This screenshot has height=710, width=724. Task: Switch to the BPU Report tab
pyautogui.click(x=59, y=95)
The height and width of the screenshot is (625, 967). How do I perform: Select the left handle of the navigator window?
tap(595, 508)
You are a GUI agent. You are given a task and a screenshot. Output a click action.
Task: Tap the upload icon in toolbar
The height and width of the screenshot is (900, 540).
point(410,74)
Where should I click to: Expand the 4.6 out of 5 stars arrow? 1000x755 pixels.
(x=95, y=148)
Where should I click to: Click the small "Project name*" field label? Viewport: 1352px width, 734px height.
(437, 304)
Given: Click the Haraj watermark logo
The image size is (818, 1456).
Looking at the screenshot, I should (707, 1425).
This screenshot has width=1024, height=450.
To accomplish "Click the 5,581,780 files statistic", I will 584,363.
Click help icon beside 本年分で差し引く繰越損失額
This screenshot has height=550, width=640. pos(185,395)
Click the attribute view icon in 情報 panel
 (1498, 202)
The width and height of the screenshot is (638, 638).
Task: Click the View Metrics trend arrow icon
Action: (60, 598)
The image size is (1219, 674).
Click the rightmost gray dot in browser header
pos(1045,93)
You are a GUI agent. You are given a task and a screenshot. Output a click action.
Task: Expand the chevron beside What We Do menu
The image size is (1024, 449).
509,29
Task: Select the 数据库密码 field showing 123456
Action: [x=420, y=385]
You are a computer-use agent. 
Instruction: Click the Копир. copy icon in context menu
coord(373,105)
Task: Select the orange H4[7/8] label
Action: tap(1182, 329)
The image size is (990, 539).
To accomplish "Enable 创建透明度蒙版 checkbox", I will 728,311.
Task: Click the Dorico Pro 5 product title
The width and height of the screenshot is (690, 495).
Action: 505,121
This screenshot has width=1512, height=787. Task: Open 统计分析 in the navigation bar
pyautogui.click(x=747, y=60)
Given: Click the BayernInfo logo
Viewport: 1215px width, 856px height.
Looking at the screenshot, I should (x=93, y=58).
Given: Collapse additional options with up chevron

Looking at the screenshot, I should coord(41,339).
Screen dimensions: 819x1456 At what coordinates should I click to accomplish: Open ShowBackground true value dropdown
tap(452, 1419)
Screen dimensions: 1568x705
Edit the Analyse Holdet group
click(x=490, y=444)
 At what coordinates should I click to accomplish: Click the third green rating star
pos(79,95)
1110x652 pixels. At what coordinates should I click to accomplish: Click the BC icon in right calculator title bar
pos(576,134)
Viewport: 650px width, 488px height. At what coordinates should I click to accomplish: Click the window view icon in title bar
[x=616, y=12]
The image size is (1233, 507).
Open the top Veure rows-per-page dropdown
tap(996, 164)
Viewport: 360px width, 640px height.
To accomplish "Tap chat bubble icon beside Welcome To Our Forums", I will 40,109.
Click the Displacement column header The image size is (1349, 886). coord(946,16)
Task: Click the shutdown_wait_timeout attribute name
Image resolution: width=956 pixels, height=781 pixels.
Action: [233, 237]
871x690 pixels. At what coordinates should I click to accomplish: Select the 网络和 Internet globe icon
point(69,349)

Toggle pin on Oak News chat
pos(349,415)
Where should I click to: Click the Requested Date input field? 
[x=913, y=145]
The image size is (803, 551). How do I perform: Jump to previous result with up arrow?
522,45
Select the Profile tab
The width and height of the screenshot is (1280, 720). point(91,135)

▬▬▬▬▬▬▬▬▬▬

Task details: Reproduce, exactly and with nothing added, the lines from the one that includes "Viewport: 1215px width, 856px height." through the last line of the material.

Response area:
Viewport: 1215px width, 856px height.
Looking at the screenshot, I should (x=93, y=58).
Given: Collapse additional options with up chevron

Looking at the screenshot, I should coord(41,339).
Screen dimensions: 819x1456 At what coordinates should I click to accomplish: Open ShowBackground true value dropdown
tap(452, 1419)
Screen dimensions: 1568x705
Edit the Analyse Holdet group
click(x=490, y=444)
 At what coordinates should I click to accomplish: Click the third green rating star
pos(79,95)
1110x652 pixels. At what coordinates should I click to accomplish: Click the BC icon in right calculator title bar
pos(576,134)
Viewport: 650px width, 488px height. At what coordinates should I click to accomplish: Click the window view icon in title bar
[x=616, y=12]
The image size is (1233, 507).
Open the top Veure rows-per-page dropdown
tap(996, 164)
Viewport: 360px width, 640px height.
To accomplish "Tap chat bubble icon beside Welcome To Our Forums", I will 40,109.
Click the Displacement column header The image size is (1349, 886). coord(946,16)
Task: Click the shutdown_wait_timeout attribute name
Image resolution: width=956 pixels, height=781 pixels.
Action: [233, 237]
871x690 pixels. At what coordinates should I click to accomplish: Select the 网络和 Internet globe icon
point(69,349)

Toggle pin on Oak News chat
pos(349,415)
Where should I click to: Click the Requested Date input field? 
[x=913, y=145]
The image size is (803, 551). How do I perform: Jump to previous result with up arrow?
522,45
Select the Profile tab
The width and height of the screenshot is (1280, 720). point(91,135)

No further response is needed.